DEM Parti, Türkiye’de göçmenlerin çok yönlü bir sömürü ve hak ihlali rejimiyle karşı karşıya bırakıldığını belirterek, göçmenlerin değil, sömürü ve ayrımcı politikaların sınırlandırılması gerektiği ifade edildi
Birleşmiş Milletler Genel Kurulu’nda 1990 yılında kabul edilen “Uluslararası Göçmen İşçiler ve Ailelerinin Haklarının Korunmasına Dair Sözleşme”nin ardından 18 Aralık’ın Uluslararası Göçmenler Günü ilan edildiği hatırlatılan açıklamada, bu günün göçmenlerin maruz kaldığı emek sömürüsü, ırkçılık ve hak ihlallerinin görünür kılınması açısından taşıdığı öneme dikkat çekildi. Ancak bugün bu tablonun en ağır biçimde Türkiye’de yaşandığı belirtildi.
‘Göçmenler sistematik sömürüye mahkûm ediliyor’
Açıklamada, Türkiye’de yaşayan milyonlarca göçmenin siyasal iktidarın güvenlikçi, ayrımcı ve sermaye yanlısı göç politikaları nedeniyle çok yönlü bir sömürü düzenine hapsedildiği ifade edilerek göçmenlerin ucuz, güvencesiz ve kayıtsız işgücü olarak çalıştırıldığı; ana akım siyasette körüklenen ırkçılık ve göçmen düşmanlığıyla hedef haline getirildiği vurgulandı.
Sürekli sınır dışı edilme tehdidi altında tutulan göçmen işçilerin sömürüye, iş cinayetlerine ve şiddete açık hale getirildiği belirtilen açıklamada; sigortasız çalışma, sendikal haklardan mahrumiyet ve hak arama yollarının fiilen kapatılmasının mevcut göç rejiminin temel unsurları olduğu kaydedildi.
Göçmen kadınlar çok katmanlı ayrımcılık altında
Göçmen kadınların sınır dışı tehdidi altında erkek şiddetine maruz kaldığına dikkat çekilen açıklamada, şiddeti bildiren kadınların sınır dışı edilmesinin şiddet döngüsünü daha da derinleştirdiği ifade edildi.

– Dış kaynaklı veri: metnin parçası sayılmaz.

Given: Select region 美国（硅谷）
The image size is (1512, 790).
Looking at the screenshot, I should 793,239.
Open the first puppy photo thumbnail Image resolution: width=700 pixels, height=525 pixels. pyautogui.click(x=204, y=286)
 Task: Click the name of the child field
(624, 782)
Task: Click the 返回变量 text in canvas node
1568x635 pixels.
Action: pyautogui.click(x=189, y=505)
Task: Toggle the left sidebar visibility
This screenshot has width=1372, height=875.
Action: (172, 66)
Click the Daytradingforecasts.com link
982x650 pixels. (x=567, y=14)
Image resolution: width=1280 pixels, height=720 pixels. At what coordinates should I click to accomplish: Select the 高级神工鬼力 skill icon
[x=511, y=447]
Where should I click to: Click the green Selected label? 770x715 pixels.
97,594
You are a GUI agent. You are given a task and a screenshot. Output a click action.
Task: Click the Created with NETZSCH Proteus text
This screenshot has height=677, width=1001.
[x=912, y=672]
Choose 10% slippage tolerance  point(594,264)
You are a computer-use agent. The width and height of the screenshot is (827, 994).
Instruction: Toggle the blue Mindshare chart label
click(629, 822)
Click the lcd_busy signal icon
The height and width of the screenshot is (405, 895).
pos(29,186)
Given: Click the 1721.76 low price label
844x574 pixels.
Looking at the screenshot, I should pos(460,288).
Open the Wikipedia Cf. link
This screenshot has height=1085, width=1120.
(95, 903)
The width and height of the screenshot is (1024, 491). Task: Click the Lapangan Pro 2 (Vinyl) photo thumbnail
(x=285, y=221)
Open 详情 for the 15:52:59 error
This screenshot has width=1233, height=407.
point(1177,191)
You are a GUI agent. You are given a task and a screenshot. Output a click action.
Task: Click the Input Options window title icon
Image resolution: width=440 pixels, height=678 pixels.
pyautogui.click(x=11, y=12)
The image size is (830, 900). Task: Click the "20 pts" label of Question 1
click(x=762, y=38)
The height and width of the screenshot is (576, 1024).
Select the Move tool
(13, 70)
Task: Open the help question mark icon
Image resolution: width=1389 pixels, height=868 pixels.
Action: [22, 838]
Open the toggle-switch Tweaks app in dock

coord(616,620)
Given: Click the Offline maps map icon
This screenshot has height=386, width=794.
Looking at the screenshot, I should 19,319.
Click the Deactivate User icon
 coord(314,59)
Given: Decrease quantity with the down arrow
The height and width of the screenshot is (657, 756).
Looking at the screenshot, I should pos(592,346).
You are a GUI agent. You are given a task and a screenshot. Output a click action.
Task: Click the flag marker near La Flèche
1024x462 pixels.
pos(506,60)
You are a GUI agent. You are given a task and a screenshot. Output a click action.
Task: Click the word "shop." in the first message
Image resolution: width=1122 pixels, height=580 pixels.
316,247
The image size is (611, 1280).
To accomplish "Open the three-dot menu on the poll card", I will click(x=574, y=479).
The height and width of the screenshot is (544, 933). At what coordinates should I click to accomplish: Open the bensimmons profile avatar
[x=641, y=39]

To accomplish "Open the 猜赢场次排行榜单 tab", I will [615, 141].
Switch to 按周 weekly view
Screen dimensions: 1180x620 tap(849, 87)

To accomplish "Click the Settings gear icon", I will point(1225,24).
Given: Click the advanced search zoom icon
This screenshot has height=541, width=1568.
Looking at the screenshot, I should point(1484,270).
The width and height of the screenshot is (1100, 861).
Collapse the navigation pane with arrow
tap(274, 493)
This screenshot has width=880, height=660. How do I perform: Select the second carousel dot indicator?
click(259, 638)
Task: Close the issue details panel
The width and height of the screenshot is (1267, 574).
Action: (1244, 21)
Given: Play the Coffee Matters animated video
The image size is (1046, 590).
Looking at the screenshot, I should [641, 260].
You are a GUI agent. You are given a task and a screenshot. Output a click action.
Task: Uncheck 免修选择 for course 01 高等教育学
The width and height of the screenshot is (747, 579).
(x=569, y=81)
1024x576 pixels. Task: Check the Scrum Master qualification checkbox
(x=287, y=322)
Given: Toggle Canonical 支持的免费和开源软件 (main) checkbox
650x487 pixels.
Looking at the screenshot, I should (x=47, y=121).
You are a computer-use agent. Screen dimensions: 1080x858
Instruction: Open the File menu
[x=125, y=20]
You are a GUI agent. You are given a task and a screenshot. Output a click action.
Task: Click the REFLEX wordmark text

Yoksulluk, dil bariyeri ve hukuki belirsizlikler nedeniyle göçmen kadınların çok katmanlı bir ayrımcılıkla karşı karşıya bırakıldığı açıklamada basına yansıyan ve kadın örgütleri tarafından doğrulanan bilgilerin, göçmen kadınların insan ticaretine maruz bırakıldığını gösterdiği, ancak bu suçlara dair etkili soruşturmaların yürütülmediği belirtildi.
Sağlık hakkı engelleniyor
Açıklamada, göçmenlerin sağlık hakkına erişiminin sistematik biçimde engellendiği kaydedilerek kayıtsız göçmenlerin sınır dışı edilme korkusuyla sağlık kuruluşlarına başvuramadığı, başvurabilenlerin ise fahiş ücretlerle karşı karşıya kaldığı belirtildi. DEM Parti geçici koruma altındaki göçmenlerin aile hekimliği sisteminden çıkarılmasının sağlık hizmetlerini fiilen erişilemez hale getirdiğinin ve bunun ciddi halk sağlığı riskleri doğurduğunun da altını çizdi.
‘Geri gönderme merkezleri cezalandırma aracına dönüştü’
Geri Gönderme Merkezlerinin, Türkiye’deki göç yönetiminin cezalandırıcı karakterini açık biçimde ortaya koyduğu belirtilen açıklamada, bu merkezlerin koruma değil kapatma işlevi gördüğü vurgulandı. Göç İdaresi Başkanlığı’nın bütçe belgelerinde kurumsal başarının kapatılan ve geri gönderilen kişi sayıları üzerinden ölçülmesinin, insan onuruyla bağdaşmadığı ifade edildi.
DEM Parti Göçmen ve Mülteciler Komisyonu, taleplerini şöyle sıraladı:
- Göçmenlere yasal geçiş ve güvenceli statü hakkı tanınmalıdır.
- Göçmen kampları ve geri gönderme merkezleri kapatılmalıdır.
- Göçmen emeği üzerindeki sömürü son bulmalı; sigorta ve sendika hakları güvence altına alınmalıdır.
- Göçmen kadınlar için sınır dışı tehdidinden bağımsız koruma mekanizmaları oluşturulmalıdır.
- Sağlık hizmetleri ücretsiz ve erişilebilir olmalıdır.
Açıklama, “Sınırsız, sınıfsız, sömürüsüz bir dünyada eşit ve özgür bir yaşam için göçmenlerle birlikte mücadele etmeye devam edeceğiz” ifadeleriyle son buldu.